[Dataset extract]
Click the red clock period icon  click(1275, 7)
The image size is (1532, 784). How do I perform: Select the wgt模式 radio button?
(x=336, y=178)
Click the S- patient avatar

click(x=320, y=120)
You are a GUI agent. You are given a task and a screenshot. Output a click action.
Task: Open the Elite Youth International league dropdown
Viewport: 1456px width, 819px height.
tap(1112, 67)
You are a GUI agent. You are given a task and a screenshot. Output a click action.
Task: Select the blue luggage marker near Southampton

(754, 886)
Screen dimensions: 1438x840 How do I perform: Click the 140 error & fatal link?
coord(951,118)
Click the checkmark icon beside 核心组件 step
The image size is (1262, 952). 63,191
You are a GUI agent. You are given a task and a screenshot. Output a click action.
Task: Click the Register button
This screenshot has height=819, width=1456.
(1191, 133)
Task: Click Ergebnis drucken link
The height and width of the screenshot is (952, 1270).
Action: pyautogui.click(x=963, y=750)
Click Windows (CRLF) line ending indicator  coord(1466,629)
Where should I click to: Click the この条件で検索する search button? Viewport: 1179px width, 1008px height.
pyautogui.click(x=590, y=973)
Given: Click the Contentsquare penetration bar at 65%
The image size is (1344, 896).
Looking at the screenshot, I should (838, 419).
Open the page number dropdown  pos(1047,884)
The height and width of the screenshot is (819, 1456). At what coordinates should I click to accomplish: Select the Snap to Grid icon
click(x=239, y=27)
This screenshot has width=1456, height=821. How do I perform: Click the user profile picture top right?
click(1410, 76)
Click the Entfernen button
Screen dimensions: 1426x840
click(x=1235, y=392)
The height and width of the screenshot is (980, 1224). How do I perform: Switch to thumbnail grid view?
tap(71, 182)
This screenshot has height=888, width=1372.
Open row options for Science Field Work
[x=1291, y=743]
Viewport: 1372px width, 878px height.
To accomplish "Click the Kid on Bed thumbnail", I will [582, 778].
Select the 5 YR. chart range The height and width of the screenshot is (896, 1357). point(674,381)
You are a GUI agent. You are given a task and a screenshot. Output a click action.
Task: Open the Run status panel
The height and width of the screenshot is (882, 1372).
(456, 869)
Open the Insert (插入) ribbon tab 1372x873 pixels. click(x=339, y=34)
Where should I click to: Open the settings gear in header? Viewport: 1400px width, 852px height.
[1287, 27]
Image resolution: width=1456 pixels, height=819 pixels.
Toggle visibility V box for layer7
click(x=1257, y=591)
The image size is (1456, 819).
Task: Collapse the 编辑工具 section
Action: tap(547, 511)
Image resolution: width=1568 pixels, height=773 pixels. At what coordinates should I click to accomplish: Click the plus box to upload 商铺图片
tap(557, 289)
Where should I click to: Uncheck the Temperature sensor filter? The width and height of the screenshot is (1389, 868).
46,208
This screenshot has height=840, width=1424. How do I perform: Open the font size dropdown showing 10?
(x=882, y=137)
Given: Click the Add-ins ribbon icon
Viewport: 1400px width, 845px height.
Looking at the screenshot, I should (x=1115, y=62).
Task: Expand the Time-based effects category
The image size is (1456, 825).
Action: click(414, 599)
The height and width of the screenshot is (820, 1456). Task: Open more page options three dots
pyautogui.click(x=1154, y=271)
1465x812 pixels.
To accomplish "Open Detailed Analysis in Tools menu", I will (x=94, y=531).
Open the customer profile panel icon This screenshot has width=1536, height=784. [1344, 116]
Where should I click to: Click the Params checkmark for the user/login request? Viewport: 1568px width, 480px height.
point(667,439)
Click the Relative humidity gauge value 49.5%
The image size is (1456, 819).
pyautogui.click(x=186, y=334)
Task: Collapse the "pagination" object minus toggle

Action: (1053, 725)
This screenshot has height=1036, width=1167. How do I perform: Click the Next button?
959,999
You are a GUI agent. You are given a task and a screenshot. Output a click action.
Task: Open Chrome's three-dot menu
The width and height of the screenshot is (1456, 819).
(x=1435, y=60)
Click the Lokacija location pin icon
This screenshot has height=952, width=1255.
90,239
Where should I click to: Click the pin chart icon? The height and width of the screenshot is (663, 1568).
[/Dataset extract]
Every entry above should be retyped exactly as shown.

Click the red clock period icon  click(1275, 7)
The image size is (1532, 784). How do I perform: Select the wgt模式 radio button?
(x=336, y=178)
Click the S- patient avatar

click(x=320, y=120)
You are a GUI agent. You are given a task and a screenshot. Output a click action.
Task: Open the Elite Youth International league dropdown
Viewport: 1456px width, 819px height.
tap(1112, 67)
You are a GUI agent. You are given a task and a screenshot. Output a click action.
Task: Select the blue luggage marker near Southampton

(754, 886)
Screen dimensions: 1438x840 How do I perform: Click the 140 error & fatal link?
coord(951,118)
Click the checkmark icon beside 核心组件 step
The image size is (1262, 952). 63,191
You are a GUI agent. You are given a task and a screenshot. Output a click action.
Task: Click the Register button
This screenshot has height=819, width=1456.
(1191, 133)
Task: Click Ergebnis drucken link
The height and width of the screenshot is (952, 1270).
Action: pyautogui.click(x=963, y=750)
Click Windows (CRLF) line ending indicator  coord(1466,629)
Where should I click to: Click the この条件で検索する search button? Viewport: 1179px width, 1008px height.
pyautogui.click(x=590, y=973)
Given: Click the Contentsquare penetration bar at 65%
The image size is (1344, 896).
Looking at the screenshot, I should (838, 419).
Open the page number dropdown  pos(1047,884)
The height and width of the screenshot is (819, 1456). At what coordinates should I click to accomplish: Select the Snap to Grid icon
click(x=239, y=27)
This screenshot has width=1456, height=821. How do I perform: Click the user profile picture top right?
click(1410, 76)
Click the Entfernen button
Screen dimensions: 1426x840
click(x=1235, y=392)
The height and width of the screenshot is (980, 1224). How do I perform: Switch to thumbnail grid view?
tap(71, 182)
This screenshot has height=888, width=1372.
Open row options for Science Field Work
[x=1291, y=743]
Viewport: 1372px width, 878px height.
To accomplish "Click the Kid on Bed thumbnail", I will [582, 778].
Select the 5 YR. chart range The height and width of the screenshot is (896, 1357). point(674,381)
You are a GUI agent. You are given a task and a screenshot. Output a click action.
Task: Open the Run status panel
The height and width of the screenshot is (882, 1372).
(456, 869)
Open the Insert (插入) ribbon tab 1372x873 pixels. click(x=339, y=34)
Where should I click to: Open the settings gear in header? Viewport: 1400px width, 852px height.
[1287, 27]
Image resolution: width=1456 pixels, height=819 pixels.
Toggle visibility V box for layer7
click(x=1257, y=591)
The image size is (1456, 819).
Task: Collapse the 编辑工具 section
Action: tap(547, 511)
Image resolution: width=1568 pixels, height=773 pixels. At what coordinates should I click to accomplish: Click the plus box to upload 商铺图片
tap(557, 289)
Where should I click to: Uncheck the Temperature sensor filter? The width and height of the screenshot is (1389, 868).
46,208
This screenshot has height=840, width=1424. How do I perform: Open the font size dropdown showing 10?
(x=882, y=137)
Given: Click the Add-ins ribbon icon
Viewport: 1400px width, 845px height.
Looking at the screenshot, I should (x=1115, y=62).
Task: Expand the Time-based effects category
The image size is (1456, 825).
Action: click(414, 599)
The height and width of the screenshot is (820, 1456). Task: Open more page options three dots
pyautogui.click(x=1154, y=271)
1465x812 pixels.
To accomplish "Open Detailed Analysis in Tools menu", I will (x=94, y=531).
Open the customer profile panel icon This screenshot has width=1536, height=784. [1344, 116]
Where should I click to: Click the Params checkmark for the user/login request? Viewport: 1568px width, 480px height.
point(667,439)
Click the Relative humidity gauge value 49.5%
The image size is (1456, 819).
pyautogui.click(x=186, y=334)
Task: Collapse the "pagination" object minus toggle

Action: (1053, 725)
This screenshot has height=1036, width=1167. How do I perform: Click the Next button?
959,999
You are a GUI agent. You are given a task and a screenshot. Output a click action.
Task: Open Chrome's three-dot menu
The width and height of the screenshot is (1456, 819).
(x=1435, y=60)
Click the Lokacija location pin icon
This screenshot has height=952, width=1255.
90,239
Where should I click to: Click the pin chart icon? The height and width of the screenshot is (663, 1568).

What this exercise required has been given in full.